In deze strafzaak heeft de Rechtbank Amsterdam op 17 december 2018 uitspraak gedaan tegen een verdachte die zich schuldig heeft gemaakt aan de handel in cocaïne en het voorhanden hebben van cocaïne en hasj. De verdachte, geboren in 1964 en zonder vaste woon- of verblijfplaats, was op het moment van de feiten gedetineerd in een Huis van Bewaring. De rechtbank heeft het verkort vonnis gewezen na een terechtzitting op 3 december 2018, waar de officier van justitie, mr. F.R. Bons, en de raadsman, mr. E.G.S. Roethof, aanwezig waren.
De tenlastelegging omvatte onder andere het opzettelijk verkopen van cocaïne aan een persoon en het voorhanden hebben van aanzienlijke hoeveelheden cocaïne en hasj. De rechtbank heeft vastgesteld dat de verdachte in de periode van 15 juni 2018 tot en met 20 september 2018 opzettelijk cocaïne heeft verkocht en op 20 september 2018 in het bezit was van 15,25 gram cocaïne en 262 gram hasj. De rechtbank heeft de verklaringen van de verdachte als onaannemelijk beoordeeld en heeft geconcludeerd dat de verdachte zich actief heeft beziggehouden met de handel in verdovende middelen.

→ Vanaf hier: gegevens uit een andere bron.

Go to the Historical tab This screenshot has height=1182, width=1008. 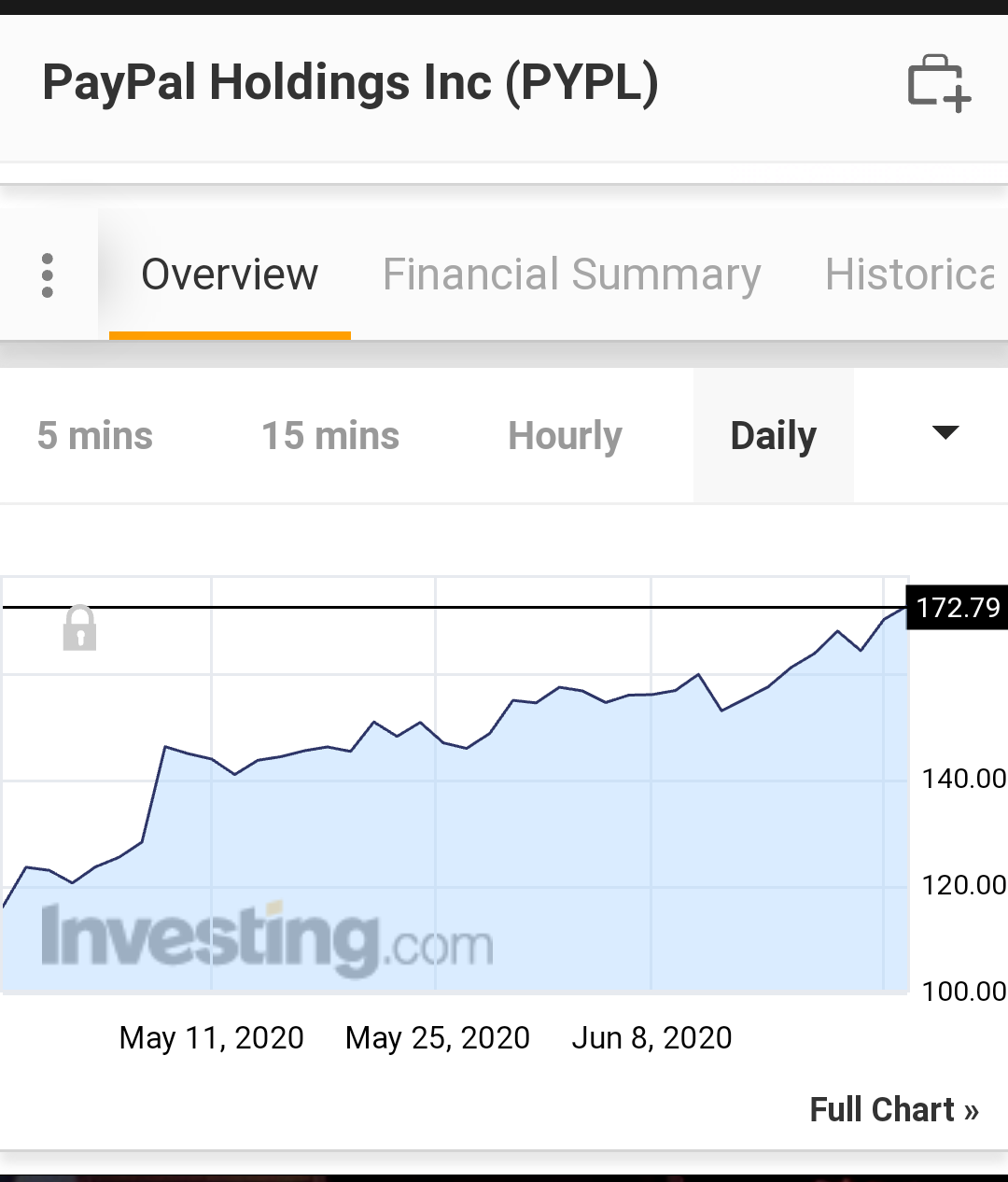pyautogui.click(x=910, y=274)
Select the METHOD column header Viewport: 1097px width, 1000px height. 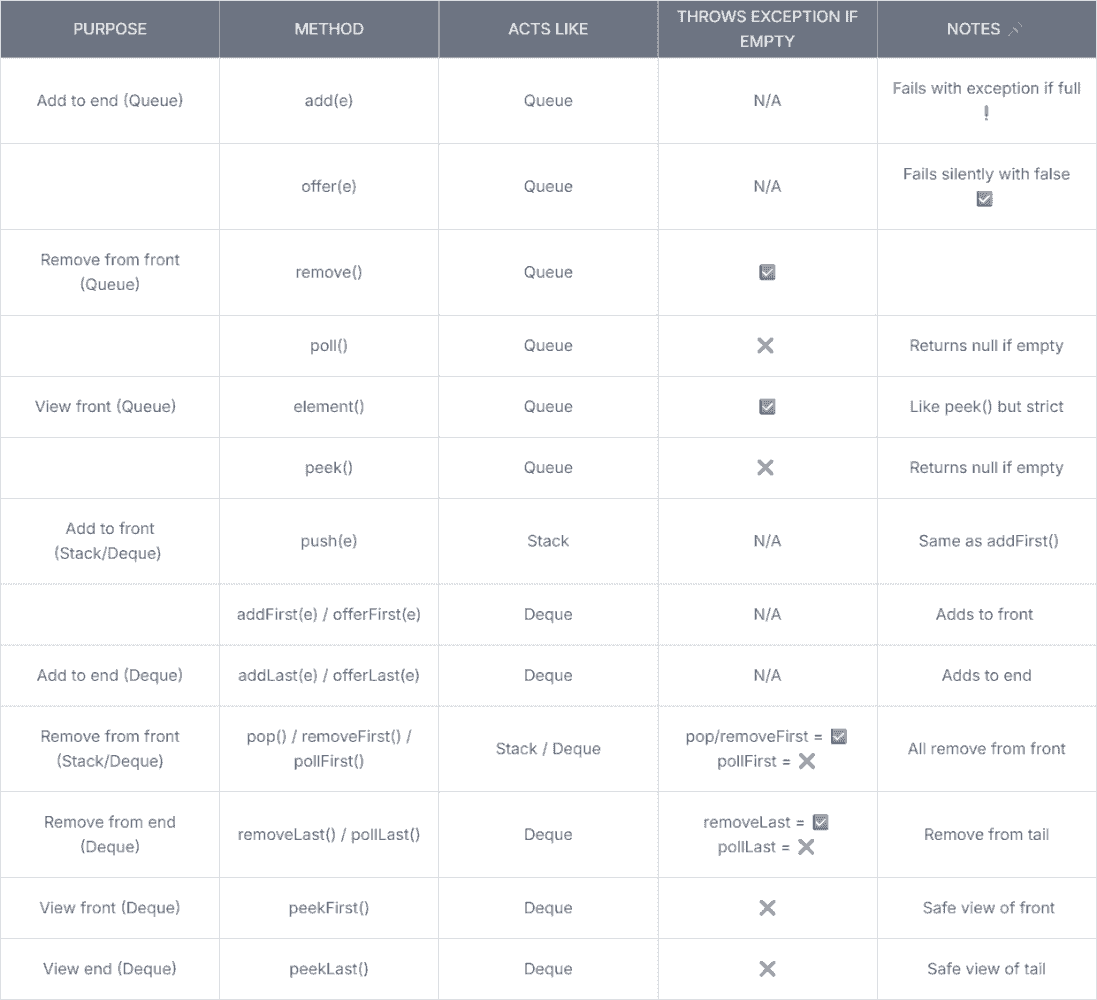click(x=329, y=29)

De rechtbank heeft de verdachte veroordeeld tot een gevangenisstraf van acht maanden, waarvan twee maanden voorwaardelijk, en heeft de verbeurdverklaring van in beslag genomen geldbedragen bevolen. De rechtbank heeft bij de strafoplegging rekening gehouden met de ernst van de feiten, de omstandigheden waaronder deze zijn begaan, en de persoonlijke situatie van de verdachte, die medische zorg nodig heeft. De rechtbank heeft de op te leggen straffen gegrond op verschillende artikelen van het Wetboek van Strafrecht en de Opiumwet.